Das untersuchte Präparat basiert auf dem Wirkstoff Budesonid, ein synthetisches Kortison, das zur Gruppe der Glukokortikoide zählt. Inhalative Glukokortikoide (ICS) werden vor allem zur Behandlung von Asthma und chronischen Lungenerkrankungen eingesetzt, zur Therapie von Covid-19 sind sie bisher nicht zugelassen.

Erhöhte Nachfrage bei ICS-Präparaten

Ärzte und Ärztinnen haben die ICS-Präparate bereits in einzelnen Fällen im Off-Label Use eingesetzt, wie Christoph Wenisch und der Leiter des hausärztlichen Notdiensts in Oberösterreich, Gerald Gollmann, gegenüber dem STANDARD bestätigten. Das Bundesamt für Sicherheit im Gesundheitswesen (BASG) gab nun auf Anfrage bekannt, dass Zulassungsinhaber von ICS-Präparaten derzeit eine erhöhte Nachfrage verzeichnen. Das könnte die Versorgung von Asthmapatienten gefährden.

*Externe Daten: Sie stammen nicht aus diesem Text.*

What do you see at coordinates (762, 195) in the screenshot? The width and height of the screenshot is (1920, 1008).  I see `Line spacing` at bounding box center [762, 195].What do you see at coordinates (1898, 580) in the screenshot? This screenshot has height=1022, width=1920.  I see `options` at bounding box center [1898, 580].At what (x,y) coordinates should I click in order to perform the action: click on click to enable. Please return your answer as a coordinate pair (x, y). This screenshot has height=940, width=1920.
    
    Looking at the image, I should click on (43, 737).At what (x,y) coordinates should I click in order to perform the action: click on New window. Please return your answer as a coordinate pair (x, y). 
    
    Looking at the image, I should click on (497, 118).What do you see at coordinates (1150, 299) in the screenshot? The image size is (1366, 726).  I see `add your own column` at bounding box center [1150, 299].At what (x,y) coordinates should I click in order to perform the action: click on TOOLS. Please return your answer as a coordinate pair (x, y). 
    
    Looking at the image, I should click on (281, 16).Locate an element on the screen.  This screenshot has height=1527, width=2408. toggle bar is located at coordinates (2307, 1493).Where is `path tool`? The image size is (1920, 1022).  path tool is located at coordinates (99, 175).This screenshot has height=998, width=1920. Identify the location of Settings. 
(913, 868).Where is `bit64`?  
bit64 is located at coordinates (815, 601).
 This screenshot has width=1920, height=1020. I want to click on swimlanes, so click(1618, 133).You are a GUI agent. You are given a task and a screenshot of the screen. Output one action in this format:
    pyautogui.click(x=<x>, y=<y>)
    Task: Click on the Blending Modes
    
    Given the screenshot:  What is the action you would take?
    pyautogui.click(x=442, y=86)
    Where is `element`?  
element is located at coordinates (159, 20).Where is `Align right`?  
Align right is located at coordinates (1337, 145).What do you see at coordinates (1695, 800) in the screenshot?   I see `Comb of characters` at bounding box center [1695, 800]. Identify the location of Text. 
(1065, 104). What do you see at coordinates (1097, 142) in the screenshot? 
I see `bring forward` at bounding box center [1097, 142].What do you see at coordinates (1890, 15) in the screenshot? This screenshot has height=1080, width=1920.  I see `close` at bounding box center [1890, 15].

"Es melden sich erste Patienten, die ihren Asthmaspray nicht in der Apotheke erhalten können", sagt Marco Idzko, Leiter der Klinischen Abteilung Pulmologie im AKH Wien und Vorstandsmitglied der Österreichischen Gesellschaft für Pneumologie (ÖGP). "Die Apotheker erzählen, dass die Großhändler aufgrund der erhöhten Nachfrage derzeit nicht liefern können."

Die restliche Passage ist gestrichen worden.